Incentive compensation for each of the fiscal years ending July 31, 2000 and
July 31, 2001 shall be as determined by the Compensation Committee of the
Company's Board of Directors and ratified by a majority of the entire Board of
Directors (other than Mr. Rubin).
36
<PAGE>
Following the amendment of Mr. Rubin's employment agreement with the
Company, which is now in effect as the Restated Agreement, Western entered into
a separate employment agreement with Mr. Rubin, effective June 14, 1995 and
which expired on July 31, 1998. Pursuant to such agreement, Mr. Rubin served as
Chairman of the Board of Western and received an annual base salary of $150,000,
payable at the rate of $12,500 per month from the effective date of such
agreement. In addition to his base annual salary, Mr. Rubin shall be entitled to
receive an annual bonus equal to $50,000 per annum, payable only in the event
that the "consolidated pre-tax income" of Western (as defined below) shall be in
excess of $3,000,000 for the fiscal year ending July 31, 1996, $3,500,000 for
the fiscal year ending July 31, 1997, and $4,000,000 for the fiscal year ending
July 31, 1998, respectively. Under the terms of his employment agreement with
Western, Mr. Rubin is only obligated to devote a portion of his business and
professional time to Western (estimated at approximately 20%). The term
"consolidated pre-tax income" is defined as consolidated net income of the
Company and any subsidiaries of Western subsequently created or acquired, before
income taxes and gains or losses from disposition or purchases of assets or
other extraordinary items.
John Shahid
John Shahid is the former president, Chief Executive Officer and director
of the Company. Upon the closing of the Hutchinson Transaction on January 19,
1996, the Company entered into a termination agreement with Mr. Shahid whereby
he resigned as an officer and director of the Company and its subsidiaries and
received severance payments totaling $815,833. These payments represented salary
payments under his employment agreement through December 31, 1998, as well as a
bonus payment for Fiscal1996 in the amount of $90,000. This agreement also
provided that the Company retained Mr. Shahid as a consultant for two years
ending April 1, 1998, for which he was paid an aggregate of $200,000 in equal
quarterly installments.
C. Dean McLain
C. Dean McLain serves as the President and Chief Executive Officer of
Western pursuant to a ten-year employment agreement expiring July 31, 2005. This
employment agreement superseded Mr.
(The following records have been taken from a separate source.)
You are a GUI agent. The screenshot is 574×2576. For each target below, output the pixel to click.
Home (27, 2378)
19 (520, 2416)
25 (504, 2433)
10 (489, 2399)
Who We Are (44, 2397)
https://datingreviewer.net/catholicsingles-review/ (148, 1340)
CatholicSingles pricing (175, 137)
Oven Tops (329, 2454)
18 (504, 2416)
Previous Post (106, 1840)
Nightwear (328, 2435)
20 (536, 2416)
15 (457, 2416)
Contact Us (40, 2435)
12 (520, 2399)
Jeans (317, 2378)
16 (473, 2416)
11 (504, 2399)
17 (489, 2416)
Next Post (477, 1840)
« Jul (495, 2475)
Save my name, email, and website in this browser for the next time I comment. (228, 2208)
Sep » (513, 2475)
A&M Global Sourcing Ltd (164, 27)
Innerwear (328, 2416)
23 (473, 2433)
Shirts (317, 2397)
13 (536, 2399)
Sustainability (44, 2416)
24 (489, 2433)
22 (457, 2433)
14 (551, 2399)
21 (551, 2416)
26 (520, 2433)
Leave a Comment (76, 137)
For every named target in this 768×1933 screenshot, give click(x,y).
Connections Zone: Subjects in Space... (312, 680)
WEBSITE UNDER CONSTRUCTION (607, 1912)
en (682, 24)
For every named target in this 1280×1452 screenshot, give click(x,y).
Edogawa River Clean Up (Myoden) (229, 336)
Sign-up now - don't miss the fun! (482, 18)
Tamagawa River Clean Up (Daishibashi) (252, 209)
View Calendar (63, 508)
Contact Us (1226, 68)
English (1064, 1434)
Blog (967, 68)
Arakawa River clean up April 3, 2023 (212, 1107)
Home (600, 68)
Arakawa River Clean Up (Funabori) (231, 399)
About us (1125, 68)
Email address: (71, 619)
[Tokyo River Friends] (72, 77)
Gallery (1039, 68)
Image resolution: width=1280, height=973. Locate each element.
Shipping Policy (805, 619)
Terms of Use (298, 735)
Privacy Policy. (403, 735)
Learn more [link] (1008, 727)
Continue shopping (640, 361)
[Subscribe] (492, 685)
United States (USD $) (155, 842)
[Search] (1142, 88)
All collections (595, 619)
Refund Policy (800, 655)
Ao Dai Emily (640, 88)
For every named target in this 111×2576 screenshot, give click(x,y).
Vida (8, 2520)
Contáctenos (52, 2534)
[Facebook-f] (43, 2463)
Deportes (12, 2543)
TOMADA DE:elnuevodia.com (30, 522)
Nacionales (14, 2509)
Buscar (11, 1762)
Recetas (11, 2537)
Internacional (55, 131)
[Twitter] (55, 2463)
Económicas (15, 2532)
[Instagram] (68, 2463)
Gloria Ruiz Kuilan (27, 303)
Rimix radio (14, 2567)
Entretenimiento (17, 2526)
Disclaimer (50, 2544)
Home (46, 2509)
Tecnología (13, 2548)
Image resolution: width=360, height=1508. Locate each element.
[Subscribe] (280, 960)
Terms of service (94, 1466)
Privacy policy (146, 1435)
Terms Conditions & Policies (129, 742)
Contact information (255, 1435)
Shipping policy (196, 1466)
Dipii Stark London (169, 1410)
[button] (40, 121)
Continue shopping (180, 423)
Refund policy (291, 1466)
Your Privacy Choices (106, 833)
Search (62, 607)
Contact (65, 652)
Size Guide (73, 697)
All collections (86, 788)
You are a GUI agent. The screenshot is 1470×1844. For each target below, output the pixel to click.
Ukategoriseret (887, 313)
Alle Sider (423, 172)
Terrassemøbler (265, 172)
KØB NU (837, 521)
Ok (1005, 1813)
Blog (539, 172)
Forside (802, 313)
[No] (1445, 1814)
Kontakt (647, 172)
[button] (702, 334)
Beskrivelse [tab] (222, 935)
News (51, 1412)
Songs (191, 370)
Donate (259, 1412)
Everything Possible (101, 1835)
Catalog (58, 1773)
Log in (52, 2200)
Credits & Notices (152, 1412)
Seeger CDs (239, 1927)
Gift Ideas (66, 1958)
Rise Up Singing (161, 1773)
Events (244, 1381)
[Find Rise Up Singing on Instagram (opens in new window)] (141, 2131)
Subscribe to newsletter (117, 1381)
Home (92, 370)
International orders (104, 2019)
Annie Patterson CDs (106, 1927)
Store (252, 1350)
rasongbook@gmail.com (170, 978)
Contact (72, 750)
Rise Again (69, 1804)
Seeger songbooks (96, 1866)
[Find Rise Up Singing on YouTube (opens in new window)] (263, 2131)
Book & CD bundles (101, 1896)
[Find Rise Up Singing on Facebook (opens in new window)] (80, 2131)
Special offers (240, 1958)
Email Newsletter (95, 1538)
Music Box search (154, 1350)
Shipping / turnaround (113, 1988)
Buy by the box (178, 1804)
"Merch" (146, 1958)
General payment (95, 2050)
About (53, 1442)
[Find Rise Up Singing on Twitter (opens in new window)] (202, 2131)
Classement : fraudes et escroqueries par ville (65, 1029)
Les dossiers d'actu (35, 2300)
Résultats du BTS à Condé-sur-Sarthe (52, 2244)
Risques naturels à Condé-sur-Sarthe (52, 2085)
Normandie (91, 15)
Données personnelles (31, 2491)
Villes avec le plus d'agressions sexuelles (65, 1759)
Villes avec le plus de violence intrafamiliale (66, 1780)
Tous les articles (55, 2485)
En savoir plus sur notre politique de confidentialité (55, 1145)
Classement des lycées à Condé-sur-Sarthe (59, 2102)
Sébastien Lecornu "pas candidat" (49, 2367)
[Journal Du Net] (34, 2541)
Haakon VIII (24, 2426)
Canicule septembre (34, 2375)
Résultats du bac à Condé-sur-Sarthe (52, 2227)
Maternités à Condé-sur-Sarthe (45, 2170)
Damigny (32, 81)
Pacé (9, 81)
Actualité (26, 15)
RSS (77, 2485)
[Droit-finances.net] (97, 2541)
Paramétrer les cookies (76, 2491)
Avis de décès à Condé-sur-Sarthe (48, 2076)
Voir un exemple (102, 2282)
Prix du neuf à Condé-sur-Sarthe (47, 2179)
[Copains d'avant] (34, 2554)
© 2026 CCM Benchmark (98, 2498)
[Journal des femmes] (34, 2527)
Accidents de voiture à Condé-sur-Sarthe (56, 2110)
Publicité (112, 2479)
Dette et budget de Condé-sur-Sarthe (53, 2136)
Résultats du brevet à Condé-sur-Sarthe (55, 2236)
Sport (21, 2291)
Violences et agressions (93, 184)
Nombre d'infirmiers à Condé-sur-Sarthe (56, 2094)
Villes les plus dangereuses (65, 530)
McLain's earlier employment agreement with
the Company, which is further described below and which was terminated upon the
execution of his employment agreement with Western. Pursuant to such agreement,
Mr. McLain received an annual base salary, payable monthly, of $250,000 through
the end of Fiscal 1996, $265,000 per annum in Fiscal 1997, $280,000 per annum in
Fiscal 1998 and $290,000 per annum in Fiscal 1999 and will receive $300,000 per
annum in Fiscal 2000. For each of the fiscal years ending 2001, 2002, 2003, 2004
and 2005, Mr. McLain's base salary shall be determined by the Compensation
Committee of Western and ratified by the full Board of Directors of Western. In
each of the five fiscal years from 2001 through 2005, such base salary shall not
be less than the annual base salary in effect in the immediately preceding
fiscal year plus a cost of living adjustment. In addition, Mr. McLain has been
entitled to receive bonus payments in each of the fiscal years from Fiscal 1996
through and including Fiscal 2000, inclusive, equal to five percent (5%) of such
fiscal year consolidated pre-tax income of Western in excess of $1,750,000 in
each such fiscal year (the "Incentive Bonus"); provided, that the maximum amount
of the Incentive Bonus payable by Western to Mr. McLain shall not exceed
$150,000 in any such fiscal year, without regard to the amount by which
Western's consolidated pre-tax income shall exceed $1,750,000 in each of such
fiscal years. For each of the fiscal years ending 2001 through 2005, Mr.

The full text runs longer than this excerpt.